Individual and systemic barriers to a shared questioning
Individual barriers
YB: Is this feeling of giving up strong, when treatments are stopped? MD: Yes, I feel it intensely, because I was taught to heal people and not the other way round! We’re not here to tell… We do it every day, but it’s rarely easy. Physician 1, hematologist.It’s a bit like giving up, since as soon as we don’t treat the disease anymore, we know very well that it will evolve towards a tragic end. Maybe it’s a kind of personal failure statement too. One thinks “that’s it, I can’t stabilize or slow the progression of the disease!” But most of all, it’s the feeling towards the patient… one feels that when one decides to stop, it’s a kind of death sentence… That’s exactly what it is. Physician 26, onco-hematologist.

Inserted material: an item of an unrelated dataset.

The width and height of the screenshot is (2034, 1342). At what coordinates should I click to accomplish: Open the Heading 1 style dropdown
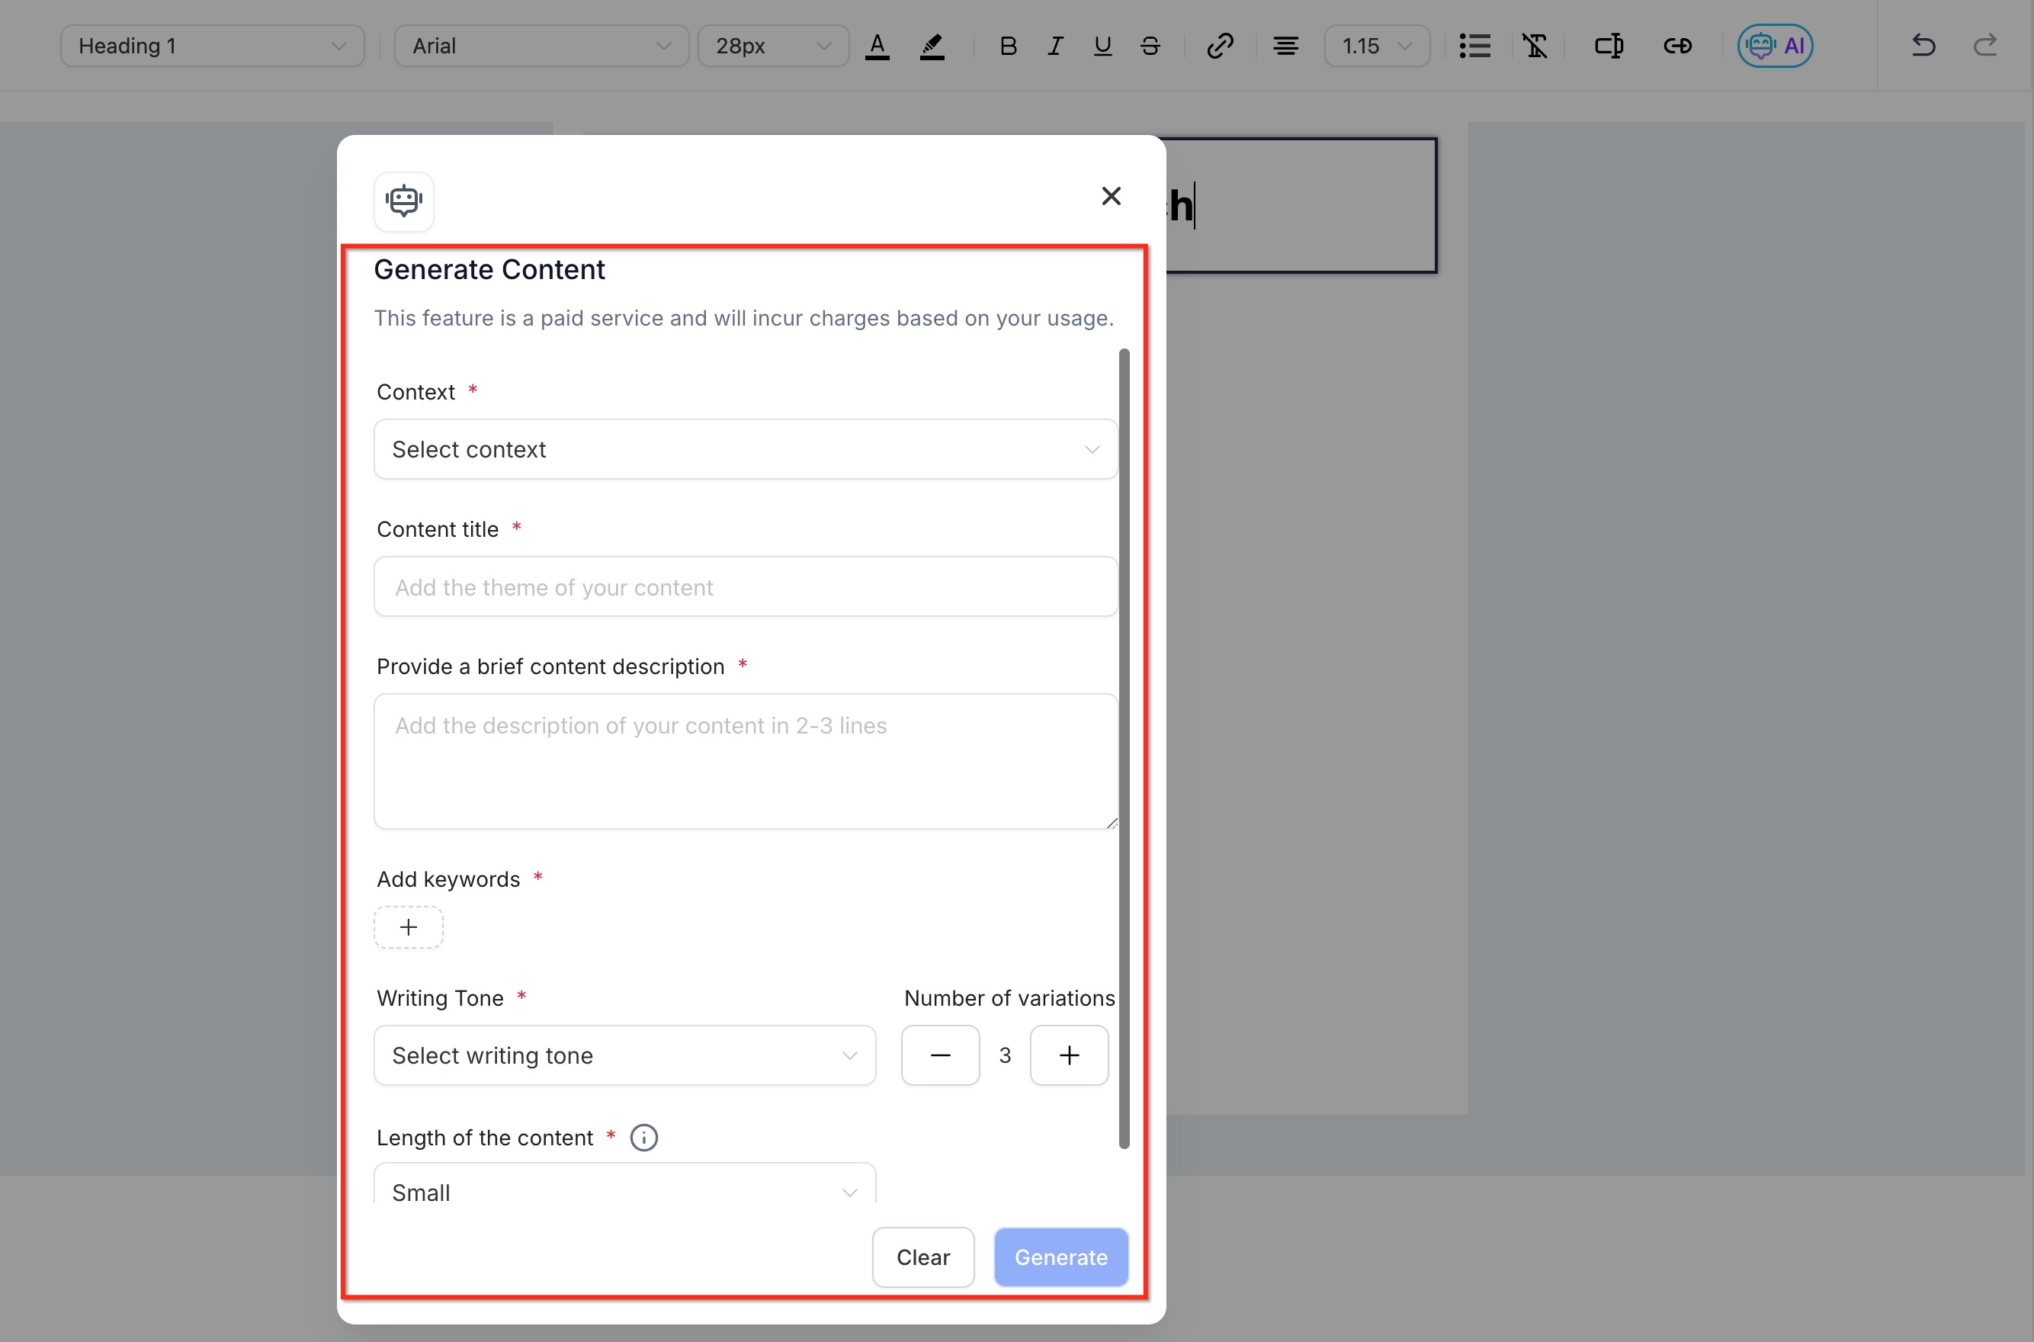point(212,46)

One has to acknowledge that it’s one’s job, and that this [end-of-life decision] is going to happen. But it’s true that we get more attached to some patients, and that’s natural […] I think that what matters most is that we do our best, trying to keep an eye inside on what relationship we may have with patients so that decision remains fair. We can’t always keep control, far from it, and that’s not the goal either. Not exposing oneself is also important to avoid getting into feelings of failure, etc. I’m quite aware of this, and I believe that I’m quite conscious about how I get involved, including on the emotional side. So it happens that, sometimes, I let it go, and fortunately we have a psychologist who helps to get it off one’s chest, when we find it hard. Physician 10, oncologist.
Systemic barriers
MD: We do out-patient consultations early in the morning, we hurry up to go see [hospitalized patients] or determine a goal because our time is limited. And sometimes we don’t have time… that’s it, our own time. YB: How does this influence your decisions? MD: In the sense that we don’t take the time to listen to what the patient has to say, nor the time to explain. […] We don’t take the time to let the patient set his/her pace, and say things… Physician 21, oncologist.Is it easier with experience? I’d say no, it’s less and less easy, because we’re not psychologically supported despite the difficult situations we may face, the bad news we have to give… We might deliver very good news, and 10 s later, we might announce death. So these sudden turnaround situations for hospitalized people or out-patients are difficult because we don’t have an outlet; we don’t have anybody to speak to about it with. Physician 1, hematologist.We don’t have the words, we were not trained for that. So we use everyday words without knowing if we’re… if they’re the right words, if they’re fair according to the psychological context. We were not trained for that… Personally I wasn’t trained. So we blurt it straight out, and we hurt… Physician 25, onco-hematologist.